Mongolian lengendary horse


Mongolian boy



    Mongolia has an extreme continental climate with long, cold winters and short summers, during which most precipitation falls. The country averages 257 cloudless days a year, and it is usually at the center of a region of high atmospheric pressure. Precipitation is highest in the north, which averages 20 to 35 centimeters per year, and lowest in the south, which receives 10 to 20 centimeters.
    Average temperatures over most of the country are below freezing from November through March and are about freezing in April and October. January and February averages of -20°C are common, with winter nights of -40°C occurring most years. Summer extremes reach as high as 38°C in the southern Gobi region and 33°C in Ulaanbaatar. 

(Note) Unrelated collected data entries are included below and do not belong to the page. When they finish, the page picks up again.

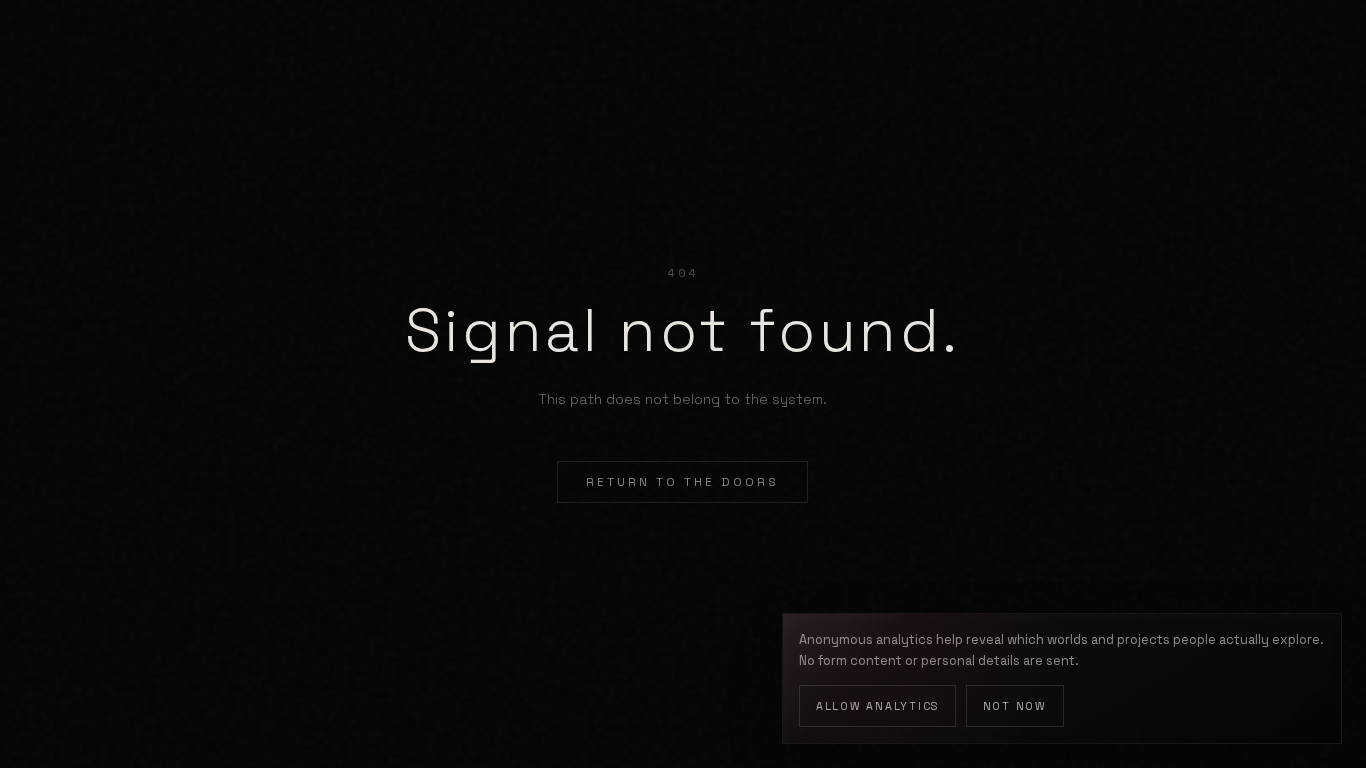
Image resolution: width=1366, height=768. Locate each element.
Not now (1015, 706)
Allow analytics (877, 706)
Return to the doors (682, 482)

    Most of Mongolia is covered by discontinuous permafrost (grading to continuous at high altitudes), which makes construction, road building, and mining difficult. All rivers and freshwater lakes freeze over in the winter, and smaller streams commonly freeze to the bottom. Ulan Bator lies at 1,351 meters above sea level in the valley of the Tuul River. Located in the relatively well-watered north, it receives an annual average of 31 centimeters of precipitation, almost all of which falls in July and in August. 
    Ulaanbaatar has an average annual temperature of -2.9°C and a frost-free period extending on the average from mid-June to late August. Mongolia's weather is characterized by extreme variability and short-term unpredictability in the summer, and the multiyear averages conceal wide variations in precipitation, dates of frosts, and occurrences of blizzards and spring dust storms. Such weather poses severe challenges to human and livestock survival. Official statistics list less than 1 % of the country as arable, 8 to 10 % as forest, and the rest as pasture or desert. Grain, mostly wheat, is grown in the valleys of the Selenge river system in the north, but yields fluctuate widely and unpredictably as a result of the amount and the timing of rain and the dates of killing frosts.
    Although winters are generally cold and clear, there are occasional blizzards that do not deposit much snow but cover the grasses with enough snow and ice to make grazing impossible, killing off tens of thousands of sheep or cattle. In the winter of 2009-2010 already more than 1 million heads of livestock have been lost due to a severe zuud. Such losses of livestock, which are an inevitable and, in a sense, normal consequence of the climate, have made it difficult for planned increases in livestock numbers to be achieved. Snowstorms can occur as late as June and as early as September in Mongolia. 
    Since Mongolia lacks most of the necessary machinery, streets in winter are usually frozen with a mixture of ice and snow that is sometimes 2-5 cm thick. On the main streets, this leads to continuous accidents. Furthermore, the climate conditions further limit economic activity in the construction sector to only 5 months, since low temperatures pose a threat to the curing of construction materials.